Posted by: Violet | March 04, 2011 at 10:42 AM
That's horrible, but I get it. There are things that I simply don't share on my own blog anymore - not because I couldn't use support, feedback, etc., but because I have no wish to deal with everything else that would inevitably come. The world went and changed on us, I think.
I'd love to follow you and keep reading. :-) No worries about any judgment from this quarter.
Posted by: Carrie | March 04, 2011 at 10:45 AM
I want to go with you! I'd miss you if I didn't get to read about your life. I'm a 3WA and Simplest person, btw.
Posted by: Christine | March 04, 2011 at 10:56 AM
I hate to read that someone has chosen to be mean to you in order to make themselves feel superior. I would love to be able to keep reading more of your story, since I feel invested especially in your photography dream and want to be able to see you triumph when it happens.
Posted by: Carrie in VA | March 04, 2011 at 11:16 AM
I feel sad that you have had this experience! It's one of my biggest fears as a blogger and feel it's probably only a matter of time until I have a similar situation (though I hope it's never!). One thing I so like about you is how honest you are with us, your readers. You are so good at sharing yourself, really sharing yourself, and for that I look forward and so value your writing. Please keep me in the loop!

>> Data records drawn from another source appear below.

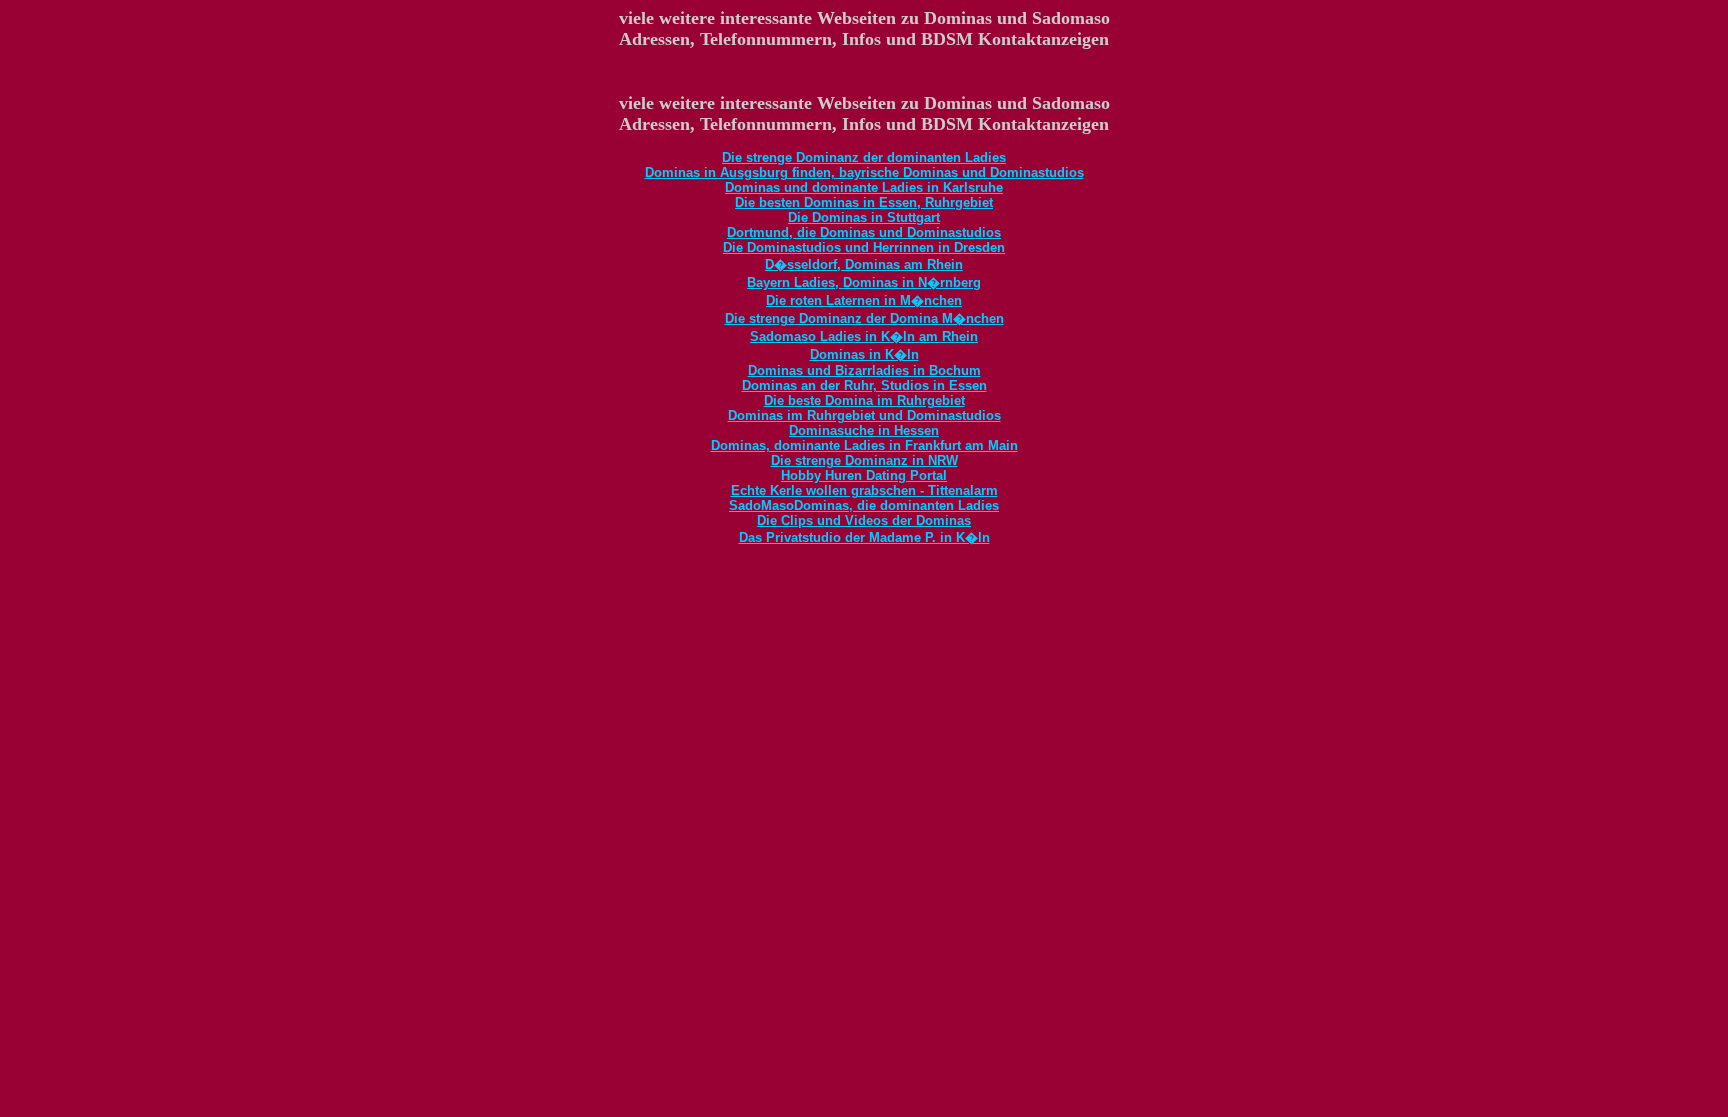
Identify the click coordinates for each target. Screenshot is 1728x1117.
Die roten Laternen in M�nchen (864, 300)
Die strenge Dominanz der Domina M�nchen (864, 318)
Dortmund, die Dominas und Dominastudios (864, 232)
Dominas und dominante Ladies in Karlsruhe (864, 187)
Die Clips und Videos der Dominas (864, 520)
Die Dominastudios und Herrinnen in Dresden (864, 247)
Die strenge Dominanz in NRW (864, 460)
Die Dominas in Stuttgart (864, 217)
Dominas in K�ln (864, 354)
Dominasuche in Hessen (864, 430)
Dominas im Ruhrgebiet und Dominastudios (864, 415)
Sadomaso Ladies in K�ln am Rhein (864, 336)
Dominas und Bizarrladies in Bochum (864, 370)
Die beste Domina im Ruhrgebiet (864, 400)
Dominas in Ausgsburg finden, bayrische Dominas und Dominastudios (864, 172)
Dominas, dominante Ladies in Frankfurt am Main (864, 445)
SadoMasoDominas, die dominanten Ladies (864, 505)
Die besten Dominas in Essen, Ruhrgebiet (864, 202)
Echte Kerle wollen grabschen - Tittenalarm (864, 490)
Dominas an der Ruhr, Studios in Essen (864, 385)
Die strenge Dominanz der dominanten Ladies (864, 157)
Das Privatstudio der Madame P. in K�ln (864, 537)
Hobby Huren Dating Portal (864, 475)
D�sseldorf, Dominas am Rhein (864, 264)
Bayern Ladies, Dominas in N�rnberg (864, 282)
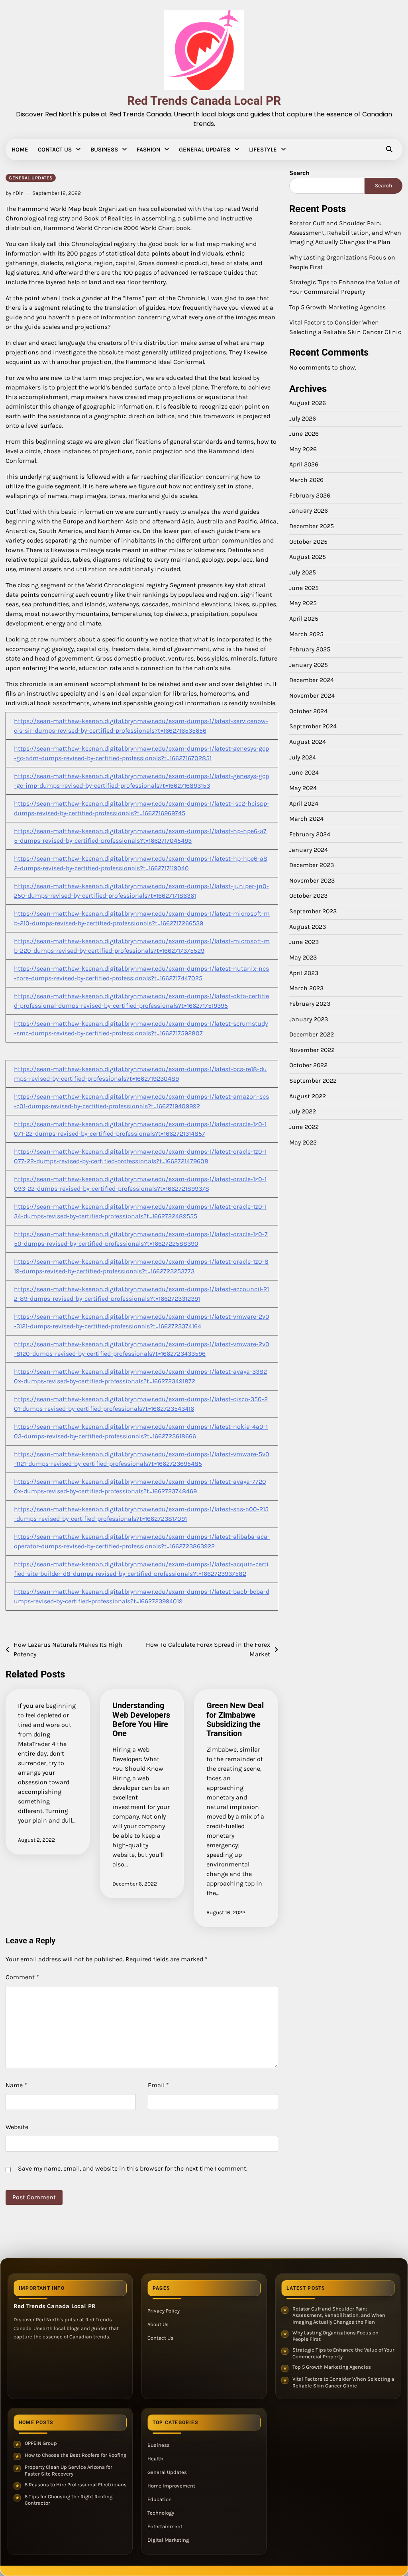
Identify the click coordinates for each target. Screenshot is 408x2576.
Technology (160, 2513)
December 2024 (311, 680)
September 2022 (313, 1080)
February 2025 (309, 649)
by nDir (14, 193)
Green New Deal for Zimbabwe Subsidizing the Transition (235, 1719)
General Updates (204, 149)
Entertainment (164, 2526)
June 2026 (304, 433)
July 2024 (302, 757)
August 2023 (307, 926)
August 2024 (307, 741)
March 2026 (306, 480)
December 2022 (311, 1034)
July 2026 (302, 418)
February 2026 (309, 495)
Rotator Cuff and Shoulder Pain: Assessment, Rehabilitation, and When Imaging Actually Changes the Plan (345, 233)
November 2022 (312, 1050)
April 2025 (303, 618)
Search (299, 173)
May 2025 (303, 603)
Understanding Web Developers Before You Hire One (141, 1719)
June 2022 (304, 1127)
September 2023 (313, 911)
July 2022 (302, 1111)
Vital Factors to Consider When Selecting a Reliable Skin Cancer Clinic (343, 2382)
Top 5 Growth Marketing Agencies (337, 307)
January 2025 (308, 665)
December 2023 (311, 865)
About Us (158, 2324)
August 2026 (307, 403)
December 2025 (311, 526)
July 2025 (302, 572)
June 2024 (304, 772)
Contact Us (55, 149)
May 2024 (303, 788)
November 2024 (312, 695)
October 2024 (308, 711)
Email (158, 2085)
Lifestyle (263, 149)
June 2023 (304, 942)
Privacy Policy (163, 2311)
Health (155, 2459)
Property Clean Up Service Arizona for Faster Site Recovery (68, 2470)
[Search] (389, 149)
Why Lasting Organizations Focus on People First (335, 2336)
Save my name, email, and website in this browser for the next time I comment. (132, 2168)
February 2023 (309, 1003)
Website (17, 2127)
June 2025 (304, 588)
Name (16, 2085)
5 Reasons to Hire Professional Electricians (76, 2485)
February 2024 (309, 834)
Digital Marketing (168, 2540)
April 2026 (303, 464)
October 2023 (308, 895)
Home (20, 149)
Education (159, 2499)
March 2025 (306, 634)
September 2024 (313, 726)
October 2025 (308, 541)
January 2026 (308, 510)
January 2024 (308, 849)
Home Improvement (171, 2486)
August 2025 (307, 556)
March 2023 (306, 988)
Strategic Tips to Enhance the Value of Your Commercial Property (343, 2353)
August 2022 (307, 1096)
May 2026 (303, 449)
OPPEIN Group (41, 2443)
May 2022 (303, 1142)
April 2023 (303, 973)
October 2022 (308, 1065)
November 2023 (312, 880)
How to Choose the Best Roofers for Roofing (75, 2455)
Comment (22, 1977)
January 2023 (308, 1019)
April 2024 (303, 803)
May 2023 (303, 957)
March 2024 (306, 818)
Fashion (148, 149)
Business (104, 149)
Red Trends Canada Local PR (204, 101)
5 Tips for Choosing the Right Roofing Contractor (68, 2499)
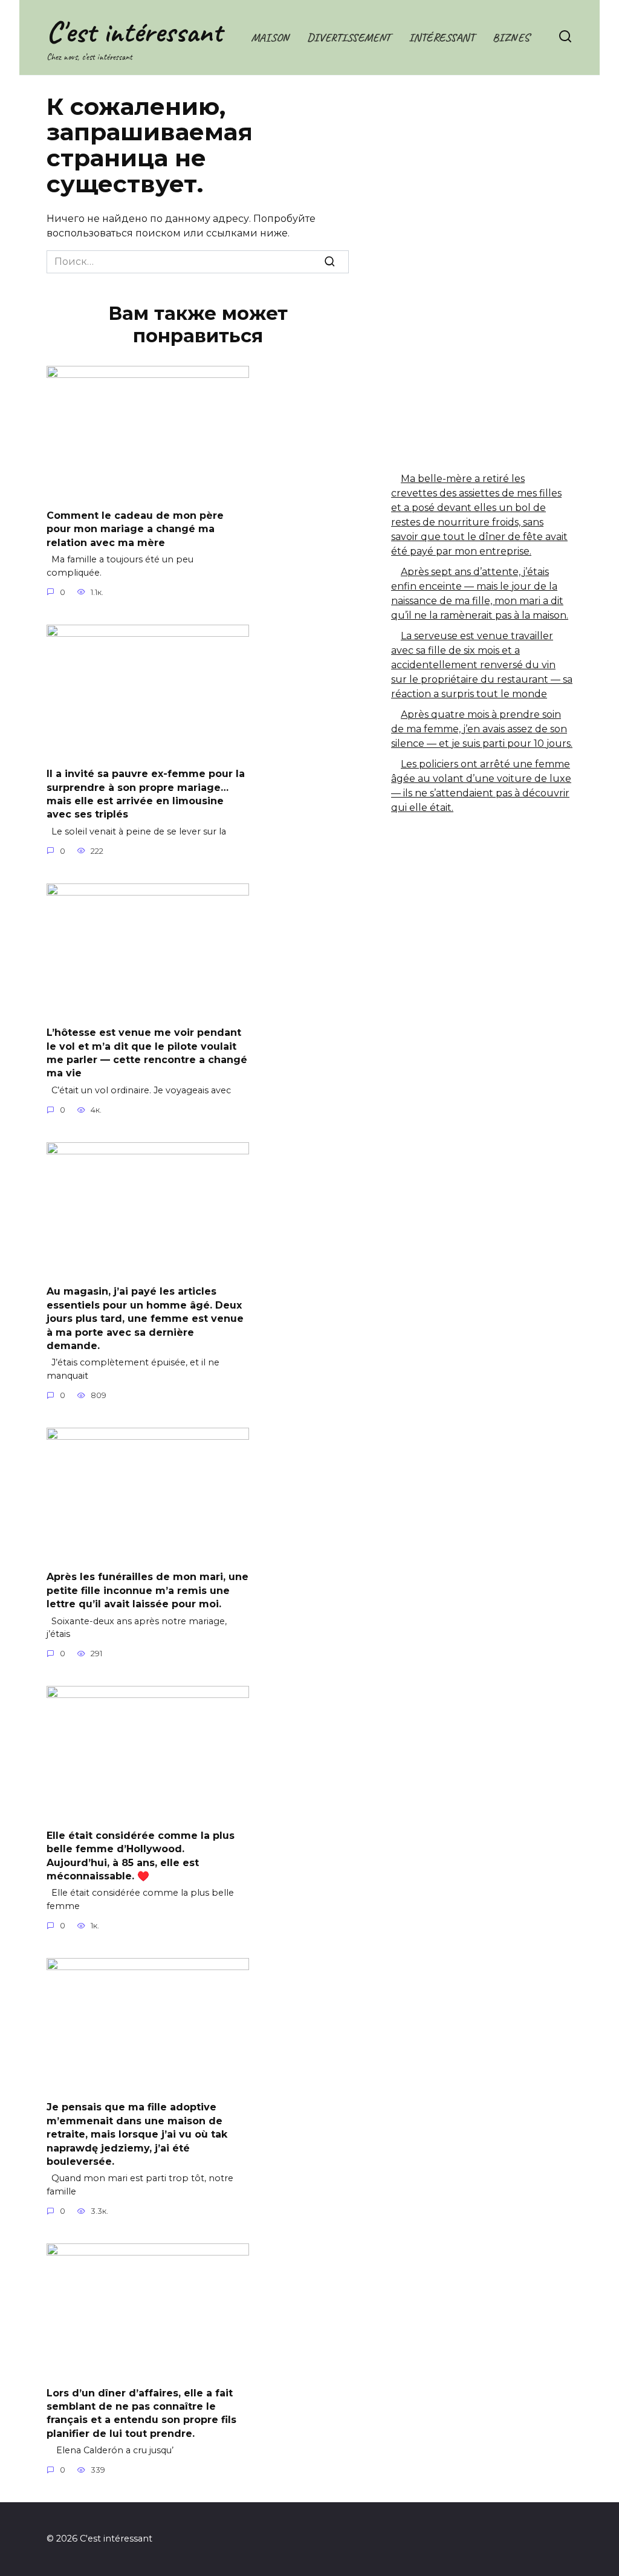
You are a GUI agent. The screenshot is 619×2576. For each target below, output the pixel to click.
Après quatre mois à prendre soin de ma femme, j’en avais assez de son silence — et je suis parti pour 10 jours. (481, 729)
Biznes (511, 37)
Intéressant (442, 37)
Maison (270, 37)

Posted by: Carrie Spritzer | March 04, 2011 at 11:17 AM
I was going to say I can't imagine why people would comment like that, but of course, I can imagine. I know it's because people can be small and so strange and it makes them feel better to make you feel bad. On Anthony's blog, I had to change it to where I approved comments, once someone made a mean comment about him. When he was three. And had autism. I mean, come on! People can certainly be cruel and there's no need for you to have anyone treat you badly. I'd like to keep reading. Hang in there.
Posted by: Joanne | March 04, 2011 at 11:21 AM
I would love to keep reading. Over the years there have been countless occasions where I thought, "Me, too." You always have been able to say exactly what I have been feeling so eloquently. Please keep sharing.